Let $f : A \rightarrow B$ morphism of rings.
There is something I am confused about if M is an A-module. I am little bit confused about when we consider $B \otimes M$ as either A module or B module. When we consider $B \otimes M$ as A module. Do we consider the tensor as tensor in A ? That is, do we write $B \otimes_A M$ ? If we consider $B \otimes M$ as B module do we consider the tensor $B \otimes_B M$ ? Or is it just $B \otimes_A M$ where we can either put an A module structure on this or a B module strcuture on this ?
First of all, note that the morphism $f:A \to B$ allows us to view the ring $B$ as an $A$ module with the multiplication $$ ab := f(a)b $$ Moreover, any $B$-module $N$ may be regarded as an $A$-module with the similarly defined $an := f(a)n$. This is sometimes called a restriction of scalars.

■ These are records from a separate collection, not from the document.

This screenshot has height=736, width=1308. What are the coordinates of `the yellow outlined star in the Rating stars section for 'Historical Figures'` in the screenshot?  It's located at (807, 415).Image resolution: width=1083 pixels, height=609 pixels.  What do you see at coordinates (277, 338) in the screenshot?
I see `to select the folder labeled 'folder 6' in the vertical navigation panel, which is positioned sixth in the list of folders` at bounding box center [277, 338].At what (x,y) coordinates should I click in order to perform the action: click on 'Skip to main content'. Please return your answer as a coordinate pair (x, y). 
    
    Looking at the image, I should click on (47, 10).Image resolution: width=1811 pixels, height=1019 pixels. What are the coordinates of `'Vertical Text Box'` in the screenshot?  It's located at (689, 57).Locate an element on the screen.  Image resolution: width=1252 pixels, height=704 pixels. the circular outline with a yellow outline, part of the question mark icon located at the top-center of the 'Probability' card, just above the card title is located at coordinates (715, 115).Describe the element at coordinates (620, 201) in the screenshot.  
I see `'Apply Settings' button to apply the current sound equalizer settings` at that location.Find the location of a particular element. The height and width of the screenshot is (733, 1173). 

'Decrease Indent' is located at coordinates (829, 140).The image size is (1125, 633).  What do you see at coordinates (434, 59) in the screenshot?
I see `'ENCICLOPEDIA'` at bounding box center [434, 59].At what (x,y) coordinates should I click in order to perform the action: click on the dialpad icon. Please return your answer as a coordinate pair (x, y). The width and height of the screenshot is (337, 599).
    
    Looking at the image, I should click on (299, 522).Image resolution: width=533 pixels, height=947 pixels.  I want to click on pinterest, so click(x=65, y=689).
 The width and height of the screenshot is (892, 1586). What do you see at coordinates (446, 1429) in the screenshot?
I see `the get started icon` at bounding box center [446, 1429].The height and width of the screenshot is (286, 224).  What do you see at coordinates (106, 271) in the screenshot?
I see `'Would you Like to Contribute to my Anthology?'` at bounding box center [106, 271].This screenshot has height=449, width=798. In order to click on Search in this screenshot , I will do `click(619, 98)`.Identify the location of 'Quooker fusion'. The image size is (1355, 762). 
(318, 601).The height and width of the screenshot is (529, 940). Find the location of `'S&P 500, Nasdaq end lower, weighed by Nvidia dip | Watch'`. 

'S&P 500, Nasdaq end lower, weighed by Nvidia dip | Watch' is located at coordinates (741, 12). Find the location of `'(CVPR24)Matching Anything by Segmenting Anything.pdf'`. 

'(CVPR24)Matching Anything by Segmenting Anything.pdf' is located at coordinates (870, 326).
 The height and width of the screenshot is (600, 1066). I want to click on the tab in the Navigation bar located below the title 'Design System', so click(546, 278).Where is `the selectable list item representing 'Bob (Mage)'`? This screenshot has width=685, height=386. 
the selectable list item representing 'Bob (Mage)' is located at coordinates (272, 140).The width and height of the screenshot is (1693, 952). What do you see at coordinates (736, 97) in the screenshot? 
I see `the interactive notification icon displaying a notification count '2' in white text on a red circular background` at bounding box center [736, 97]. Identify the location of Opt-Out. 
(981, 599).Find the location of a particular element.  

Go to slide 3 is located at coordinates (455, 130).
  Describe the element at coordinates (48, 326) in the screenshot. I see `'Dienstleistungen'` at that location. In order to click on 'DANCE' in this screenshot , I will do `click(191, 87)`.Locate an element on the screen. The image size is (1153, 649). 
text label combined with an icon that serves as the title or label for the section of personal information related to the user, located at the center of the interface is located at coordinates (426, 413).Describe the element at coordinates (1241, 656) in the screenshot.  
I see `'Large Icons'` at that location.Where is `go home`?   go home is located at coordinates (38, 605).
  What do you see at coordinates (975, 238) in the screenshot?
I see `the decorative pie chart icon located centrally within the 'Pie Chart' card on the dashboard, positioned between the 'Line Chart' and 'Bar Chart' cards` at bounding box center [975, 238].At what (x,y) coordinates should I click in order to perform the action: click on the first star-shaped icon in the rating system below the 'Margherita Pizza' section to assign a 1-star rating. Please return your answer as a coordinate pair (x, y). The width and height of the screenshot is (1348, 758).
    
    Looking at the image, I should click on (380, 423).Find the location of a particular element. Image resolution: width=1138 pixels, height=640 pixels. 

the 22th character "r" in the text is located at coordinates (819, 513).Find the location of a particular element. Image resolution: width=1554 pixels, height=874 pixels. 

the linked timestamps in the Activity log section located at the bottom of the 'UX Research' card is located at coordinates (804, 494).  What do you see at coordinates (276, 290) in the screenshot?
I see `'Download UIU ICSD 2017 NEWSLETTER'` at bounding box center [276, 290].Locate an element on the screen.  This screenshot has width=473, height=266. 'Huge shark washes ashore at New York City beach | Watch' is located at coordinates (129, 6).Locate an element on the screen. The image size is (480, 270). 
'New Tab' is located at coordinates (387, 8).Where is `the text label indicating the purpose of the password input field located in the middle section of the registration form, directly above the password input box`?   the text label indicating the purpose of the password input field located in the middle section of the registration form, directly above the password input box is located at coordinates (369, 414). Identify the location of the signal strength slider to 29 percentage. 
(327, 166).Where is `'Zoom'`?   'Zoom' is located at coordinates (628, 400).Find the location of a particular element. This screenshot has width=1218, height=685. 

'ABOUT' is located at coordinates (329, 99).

My attempt to answer your question: $M \otimes_A N$ is necessarily a tensor product of $A$-modules, and $M \otimes_B N$ is necessarily a tensor product of $B$-modules. Given the above morphism, any $B$-module may be regarded as an $A$ module, but an $A$-module cannot necessarily be considered as a $B$-module.
If $N$ is an $A$-module (but not a $B$-module), then $B \otimes_B N$ makes no sense, since we have no "scalar" multiplication defined between elements of $b$ and elements of $N$. However, $B \otimes_A N$ is fine, since $B$ is an $A$-module.
If $N$ is a $B$-module, then $B \otimes N$ is ambiguous; it could be either $B \otimes_B N$ or $B \otimes_A N$. In that case, some more context is required.
Then again, $B \otimes_B N \cong N$, so it is unlikely that $B \otimes N$ would refer to the former case.